Mg²⁺-dependent, (Na⁺ + K⁺)-stimulated ATPase of human platelets. Properties and inhibition by ADP

The preparation and properties of a Mg²⁺-dependent, (Na⁺ + K⁺)-stimulated ATPase from platelets are described. The enzym system require Mg²⁺ for activity, is stimulated maximally by the presence of Na⁺ and K⁺ in a ratio of 11.5/1, has a pH optimum 7.30-7.40, and is half-maximally inhibited by ouabain at a concentration of 0.15 μM. The K_m for ATP is approx. 0.4 mM. Enzyme activity is localized in both the "membrane" and "membrane-granule" subcellular fractions.

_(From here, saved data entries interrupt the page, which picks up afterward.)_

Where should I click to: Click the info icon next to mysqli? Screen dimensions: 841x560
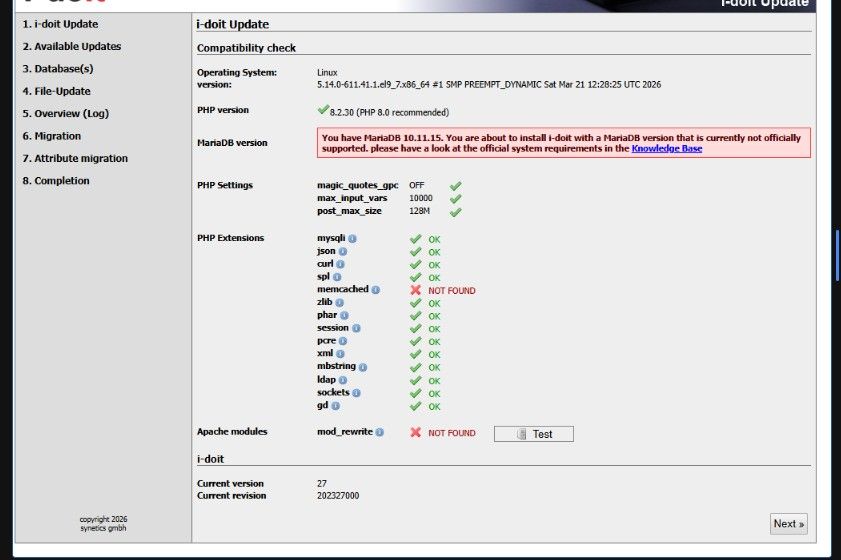click(352, 239)
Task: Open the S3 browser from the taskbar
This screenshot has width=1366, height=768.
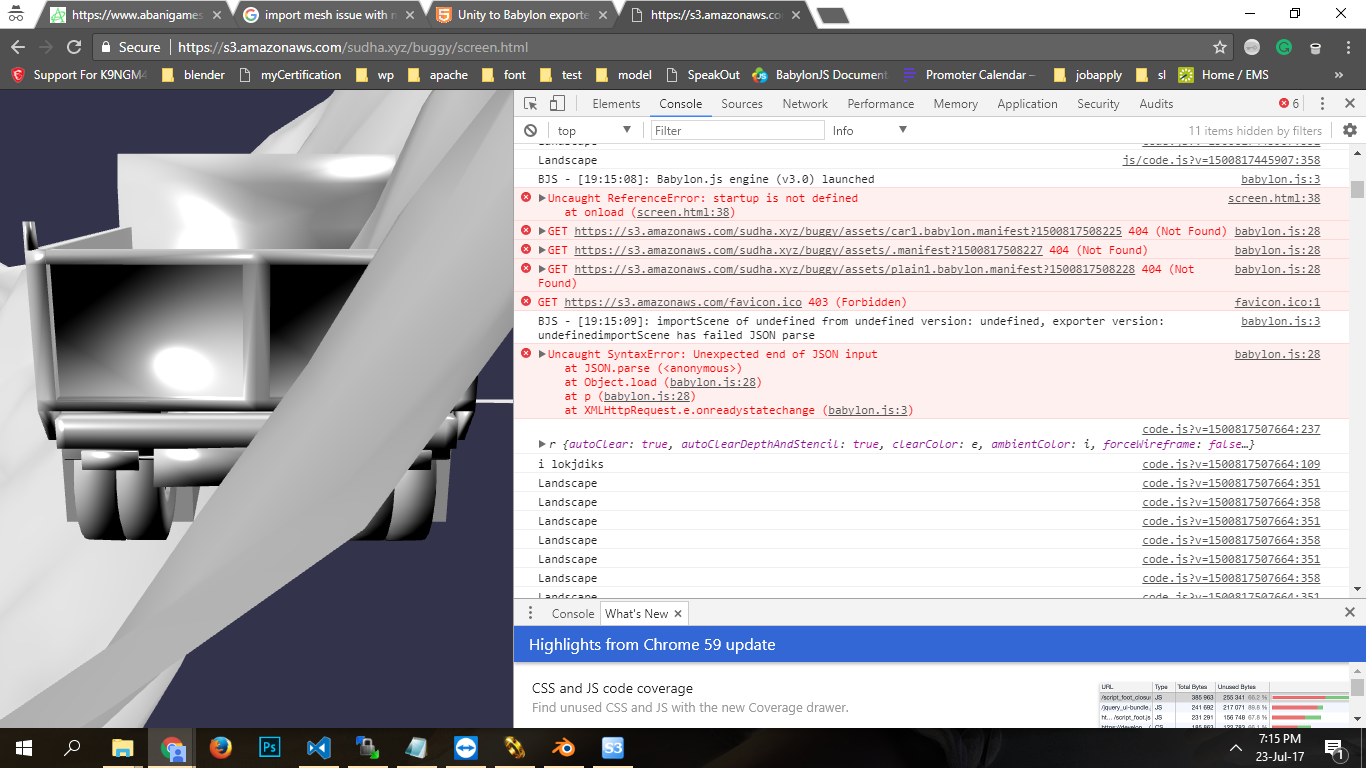Action: [612, 747]
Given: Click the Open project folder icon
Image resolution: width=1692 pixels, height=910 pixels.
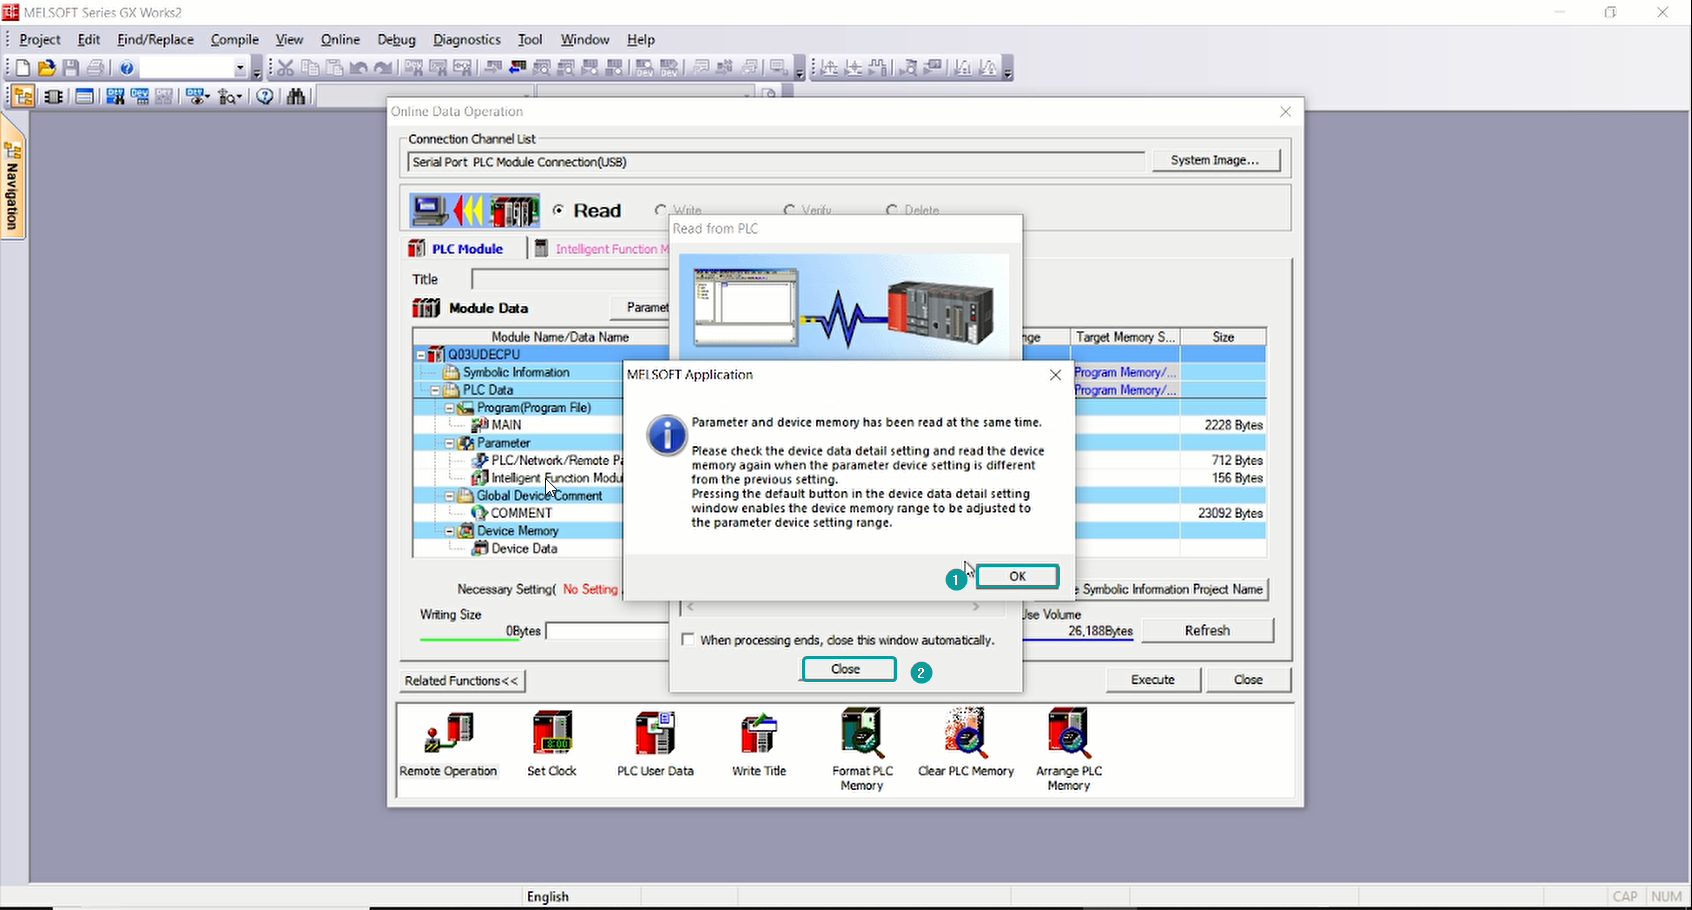Looking at the screenshot, I should (46, 68).
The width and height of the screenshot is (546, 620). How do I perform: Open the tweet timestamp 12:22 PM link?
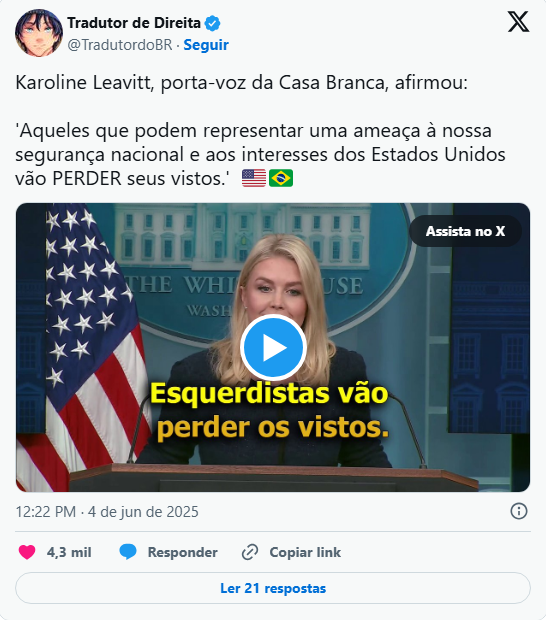(x=107, y=512)
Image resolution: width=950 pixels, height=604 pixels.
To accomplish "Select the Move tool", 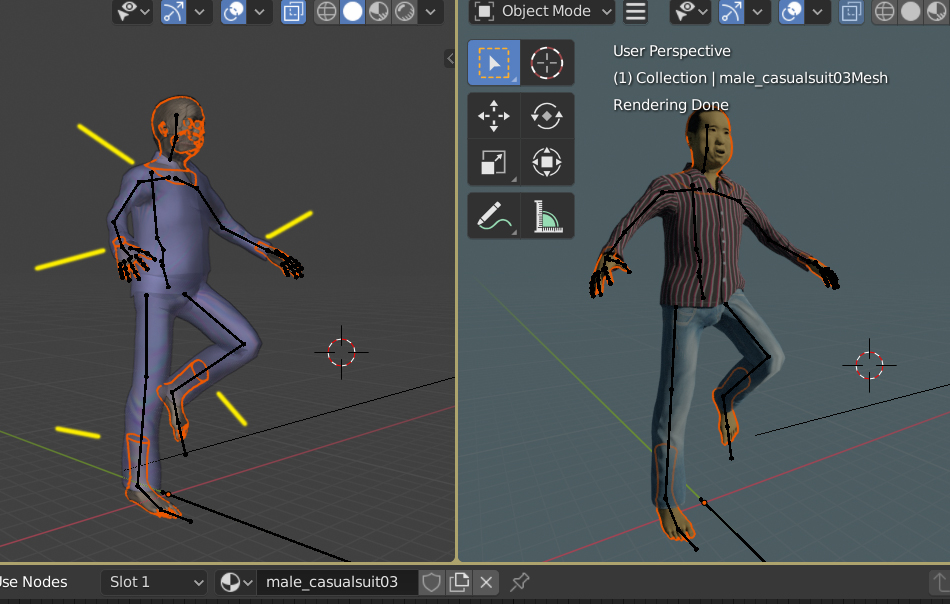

Mg²⁺-dependent, (Na⁺ + K⁺)-stimulated ATPase activity is inhibited by ADP (which induces platelet aggregation) and by P_i. The inhibition by ADP is apparently not competitive with respect to ATP. Mg²⁺-dependent, K⁺-stimulated p-nitrophenyl phosphatase activity (a model for the externally-oriented K⁺-phosphatase portion of Mg²⁺-dependent, (Na⁺ + K⁺)-stimulated ATPase) is also inhibited by ADP. GDP, which does not induce aggregation of platelets, has no effect on the Mg²⁺-dependent, (Na⁺ + K⁺)-stimulated ATPase activity. It is postulated that ADP interacts with the external platelet membrane surface to inhibit Mg²⁺-dependent, (Na⁺ + K⁺)-stimulated ATPase activity with a resultant decrease in cation transport and membrane potential. This phenomenon may play a role in platelet aggregation.